Interest payments on both the term loan A and B facilities are due at the end of every calendar quarter. In addition to interest, principal payments of $2.5 million are due on the term loan A facility at the end of every calendar quarter, beginning June 30, 2007 through February 2012. In addition to quarterly interest payments, principal payments of $7.5 million are due annually on the term loan B facility, beginning at the end of March 2008 through March 2012. In August 2012, a $37.5 million balloon payment on the term loan B facility is due.

 

The Credit Agreement also calls for prepayment of loan facilities if certain conditions are met.
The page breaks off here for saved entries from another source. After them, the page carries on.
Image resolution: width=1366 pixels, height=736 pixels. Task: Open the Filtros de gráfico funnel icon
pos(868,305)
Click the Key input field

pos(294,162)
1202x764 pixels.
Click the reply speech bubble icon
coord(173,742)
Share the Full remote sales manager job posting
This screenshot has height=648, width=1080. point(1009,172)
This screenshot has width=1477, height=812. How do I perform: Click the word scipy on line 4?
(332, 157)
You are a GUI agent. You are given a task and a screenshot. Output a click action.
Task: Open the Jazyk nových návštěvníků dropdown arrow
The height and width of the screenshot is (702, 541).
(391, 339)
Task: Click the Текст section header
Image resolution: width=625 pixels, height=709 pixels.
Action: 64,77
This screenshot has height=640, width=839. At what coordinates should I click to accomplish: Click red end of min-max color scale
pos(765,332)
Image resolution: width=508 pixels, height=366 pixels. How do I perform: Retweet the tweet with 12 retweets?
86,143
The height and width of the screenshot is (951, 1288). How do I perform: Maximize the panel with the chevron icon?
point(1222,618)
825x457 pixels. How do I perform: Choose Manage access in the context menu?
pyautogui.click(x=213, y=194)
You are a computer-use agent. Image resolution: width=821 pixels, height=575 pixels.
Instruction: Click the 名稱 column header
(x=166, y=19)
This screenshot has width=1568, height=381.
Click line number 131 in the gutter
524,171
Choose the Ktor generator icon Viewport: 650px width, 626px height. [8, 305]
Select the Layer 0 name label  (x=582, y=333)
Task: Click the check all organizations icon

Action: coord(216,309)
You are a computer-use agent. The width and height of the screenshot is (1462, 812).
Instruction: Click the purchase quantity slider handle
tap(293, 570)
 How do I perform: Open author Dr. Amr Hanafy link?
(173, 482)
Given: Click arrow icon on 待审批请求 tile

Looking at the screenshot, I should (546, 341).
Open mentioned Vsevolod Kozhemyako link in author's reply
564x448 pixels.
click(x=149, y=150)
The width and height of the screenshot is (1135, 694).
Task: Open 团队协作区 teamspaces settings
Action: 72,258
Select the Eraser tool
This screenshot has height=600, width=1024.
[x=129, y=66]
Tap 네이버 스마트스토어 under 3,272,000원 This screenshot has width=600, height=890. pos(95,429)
This prepayment requirement commenced with fiscal year ended December 31, 2007, and is calculated as an amount equal to 50% of “excess cash flow” for each fiscal year as defined in the agreement.

 

The Credit Agreement contains customary representations and warranties and customary affirmative and negative covenants applicable to thinkorswim, including, among other things, restrictions on indebtedness, liens, fundamental changes, investments and acquisitions, sales of assets, sale leasebacks, mergers and consolidations, dividends and other distributions, redemptions, hedging agreements, transactions with affiliates, and maximum fixed charge and total leverage ratios. The Credit Agreement also includes customary events of default, including the occurrence of a change in control.

 

If an event of default under the Credit Agreement occurs and is continuing, the commitments thereunder may be terminated and the principal amount outstanding thereunder, together with all accrued unpaid interest and other amounts owed thereunder, may be declared immediately due and payable.

 

Summary

 

We expect that our current cash, cash equivalents and credit amounts available through JPMorgan, along with our cash flows from operations, will be sufficient to meet our working capital and other capital requirements for the foreseeable future. We anticipate allocating our cash resources among three primary areas: internal growth strategies, additional acquisition opportunities, and the continuing buyback of our common stock.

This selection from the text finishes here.